• **WHAT IS REQUIRED**
In the entries below, which lines run from the one containing "Given: Select the Q3 NPN transistor symbol" to the one containing "Choose the brown"? Copy exactly those lines, ends included, and no others.

• **DATA**
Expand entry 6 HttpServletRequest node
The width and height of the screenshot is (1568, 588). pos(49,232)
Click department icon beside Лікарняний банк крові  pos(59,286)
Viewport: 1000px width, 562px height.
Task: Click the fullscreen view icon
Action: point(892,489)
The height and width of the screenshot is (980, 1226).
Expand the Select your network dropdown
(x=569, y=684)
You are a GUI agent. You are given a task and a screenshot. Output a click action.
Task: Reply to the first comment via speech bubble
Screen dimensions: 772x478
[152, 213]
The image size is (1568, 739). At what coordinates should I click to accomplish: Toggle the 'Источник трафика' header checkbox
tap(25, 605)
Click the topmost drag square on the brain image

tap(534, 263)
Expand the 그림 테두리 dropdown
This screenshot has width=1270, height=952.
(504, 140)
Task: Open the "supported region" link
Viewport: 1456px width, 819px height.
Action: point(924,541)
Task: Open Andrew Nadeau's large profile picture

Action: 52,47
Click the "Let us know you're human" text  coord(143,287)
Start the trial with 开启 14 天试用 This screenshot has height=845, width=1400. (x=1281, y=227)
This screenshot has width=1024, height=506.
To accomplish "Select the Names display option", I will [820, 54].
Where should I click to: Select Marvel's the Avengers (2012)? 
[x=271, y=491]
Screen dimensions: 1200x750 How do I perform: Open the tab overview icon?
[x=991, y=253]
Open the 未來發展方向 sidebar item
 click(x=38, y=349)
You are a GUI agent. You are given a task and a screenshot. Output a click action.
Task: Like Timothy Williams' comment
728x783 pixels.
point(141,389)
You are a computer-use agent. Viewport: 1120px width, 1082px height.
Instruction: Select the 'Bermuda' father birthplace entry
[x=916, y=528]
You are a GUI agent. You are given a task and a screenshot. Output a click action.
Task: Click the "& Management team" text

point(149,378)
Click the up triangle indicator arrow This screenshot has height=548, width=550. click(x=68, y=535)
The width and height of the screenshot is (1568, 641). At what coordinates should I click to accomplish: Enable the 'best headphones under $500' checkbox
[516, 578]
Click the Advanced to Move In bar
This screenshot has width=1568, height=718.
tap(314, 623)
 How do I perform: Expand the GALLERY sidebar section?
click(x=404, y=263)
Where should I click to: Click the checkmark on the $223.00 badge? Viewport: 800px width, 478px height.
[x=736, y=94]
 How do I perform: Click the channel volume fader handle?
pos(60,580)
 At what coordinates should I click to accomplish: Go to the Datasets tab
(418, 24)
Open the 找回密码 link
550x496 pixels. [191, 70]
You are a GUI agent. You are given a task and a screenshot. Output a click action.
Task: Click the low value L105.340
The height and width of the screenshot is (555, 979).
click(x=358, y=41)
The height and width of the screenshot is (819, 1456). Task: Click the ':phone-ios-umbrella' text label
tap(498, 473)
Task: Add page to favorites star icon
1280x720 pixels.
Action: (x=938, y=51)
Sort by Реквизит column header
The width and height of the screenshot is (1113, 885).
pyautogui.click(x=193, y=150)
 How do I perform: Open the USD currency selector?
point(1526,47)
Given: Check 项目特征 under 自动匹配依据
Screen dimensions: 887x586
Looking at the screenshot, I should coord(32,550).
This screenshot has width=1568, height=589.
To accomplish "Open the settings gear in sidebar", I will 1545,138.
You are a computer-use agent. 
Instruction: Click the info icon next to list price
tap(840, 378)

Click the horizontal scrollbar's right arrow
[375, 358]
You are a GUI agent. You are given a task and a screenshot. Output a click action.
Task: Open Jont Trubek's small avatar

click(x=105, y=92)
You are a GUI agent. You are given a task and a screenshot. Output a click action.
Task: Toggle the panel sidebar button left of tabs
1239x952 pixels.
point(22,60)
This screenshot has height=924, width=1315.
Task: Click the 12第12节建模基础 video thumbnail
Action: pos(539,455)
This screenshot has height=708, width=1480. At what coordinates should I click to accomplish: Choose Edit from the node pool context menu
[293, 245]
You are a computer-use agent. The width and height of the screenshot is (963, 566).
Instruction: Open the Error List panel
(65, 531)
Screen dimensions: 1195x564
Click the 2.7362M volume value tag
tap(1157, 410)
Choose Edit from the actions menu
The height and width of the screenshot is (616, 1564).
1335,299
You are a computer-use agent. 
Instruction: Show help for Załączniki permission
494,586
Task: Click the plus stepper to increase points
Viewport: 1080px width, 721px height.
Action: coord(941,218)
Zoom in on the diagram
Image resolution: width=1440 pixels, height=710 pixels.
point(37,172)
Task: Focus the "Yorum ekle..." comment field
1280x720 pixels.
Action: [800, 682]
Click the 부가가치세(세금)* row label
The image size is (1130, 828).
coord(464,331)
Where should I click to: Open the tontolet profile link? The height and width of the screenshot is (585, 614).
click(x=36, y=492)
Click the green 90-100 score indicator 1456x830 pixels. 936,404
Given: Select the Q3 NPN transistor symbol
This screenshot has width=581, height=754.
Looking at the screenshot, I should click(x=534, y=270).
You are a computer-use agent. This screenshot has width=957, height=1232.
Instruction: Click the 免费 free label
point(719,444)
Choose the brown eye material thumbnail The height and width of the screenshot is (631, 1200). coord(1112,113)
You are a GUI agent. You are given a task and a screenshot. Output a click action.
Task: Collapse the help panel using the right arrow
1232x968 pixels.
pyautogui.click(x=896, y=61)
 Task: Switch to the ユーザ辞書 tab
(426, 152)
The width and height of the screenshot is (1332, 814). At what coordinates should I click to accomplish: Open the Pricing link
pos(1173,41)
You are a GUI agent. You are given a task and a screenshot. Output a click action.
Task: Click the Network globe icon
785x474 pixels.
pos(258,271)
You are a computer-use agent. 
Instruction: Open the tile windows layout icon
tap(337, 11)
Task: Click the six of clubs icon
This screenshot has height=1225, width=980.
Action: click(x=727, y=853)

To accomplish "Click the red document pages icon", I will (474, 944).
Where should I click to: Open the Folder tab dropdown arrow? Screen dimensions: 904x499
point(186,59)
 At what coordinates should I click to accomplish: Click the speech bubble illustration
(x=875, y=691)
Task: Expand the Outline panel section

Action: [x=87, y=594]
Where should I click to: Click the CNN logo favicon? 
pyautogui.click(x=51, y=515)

• **ANSWER TO THE PROBLEM**
Given: Select the Q3 NPN transistor symbol
This screenshot has width=581, height=754.
Looking at the screenshot, I should click(x=534, y=270).
You are a computer-use agent. This screenshot has width=957, height=1232.
Instruction: Click the 免费 free label
point(719,444)
Choose the brown eye material thumbnail The height and width of the screenshot is (631, 1200). coord(1112,113)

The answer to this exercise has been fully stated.